いつも彼女は、間違っている

羽弦トリス

第1話ある日の朝

ここは、愛知県にある私立三田村高校。

柴田マサキは教室に入ると、朝補習の準備をしていた。

間もなくして、女の子にしては高い165センチの身長で、髪は背中にちょっとかかる位の長さの女子がマサキの机の横に座った。

田畑美香である。マサキの幼なじみ。



ブッ!


えっ?

 

ま、まさか美香がこいた?


ブッ!


な、何と2度も。マサキはたまらなくなり、

「美香、ガス出すなら外で」

「な、何のことぉ〜?」

「屁だよ屁」


ブッ!


面白い事に、美香はギャグ漫画を読み、笑っていたのだ。笑いを堪えようと、口を閉じていたが、我慢出来ずに吹き出した息が、屁の様な音を奏でていたのだ。

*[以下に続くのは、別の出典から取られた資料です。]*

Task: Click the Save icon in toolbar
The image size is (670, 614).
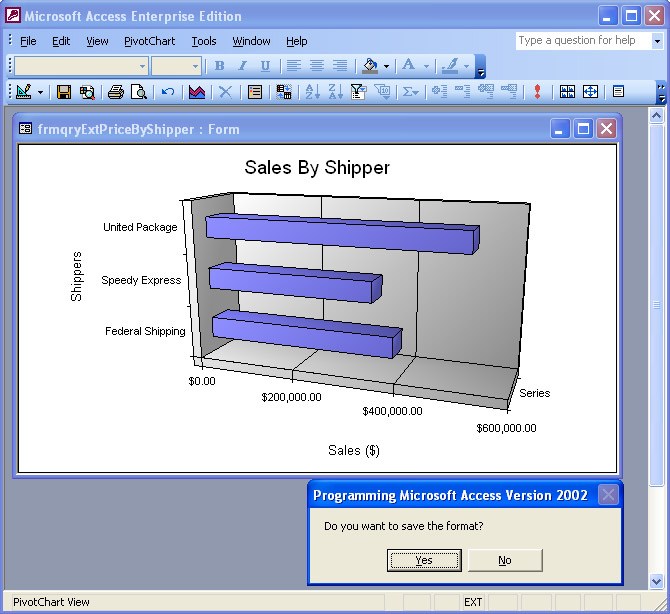Action: click(x=64, y=92)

「マサキもさ、貸してやるから読みなよ!羽弦トリスの『パブロフの犬は、喫茶店にいる』はいっ」


マサキはしばらくページを捲った。


ブリッ!


「アハハハ。マサキも面白くて今吹いただしょ?」

マサキは神妙な面持ちで、

「今のは屁だよ!」


クンクン

「くっせぇ〜、マサキ。屁するなら外に出てよね。乙女の前で、しかも、堂々と!」


ざわめいていた教室が静かになった。

チャイムと同時に、英語教師の鬼の広瀬先生が現れたのだ。

「続きは放課後貸してあげるね」

「分かった」 


これが、美香とマサキの日常であった。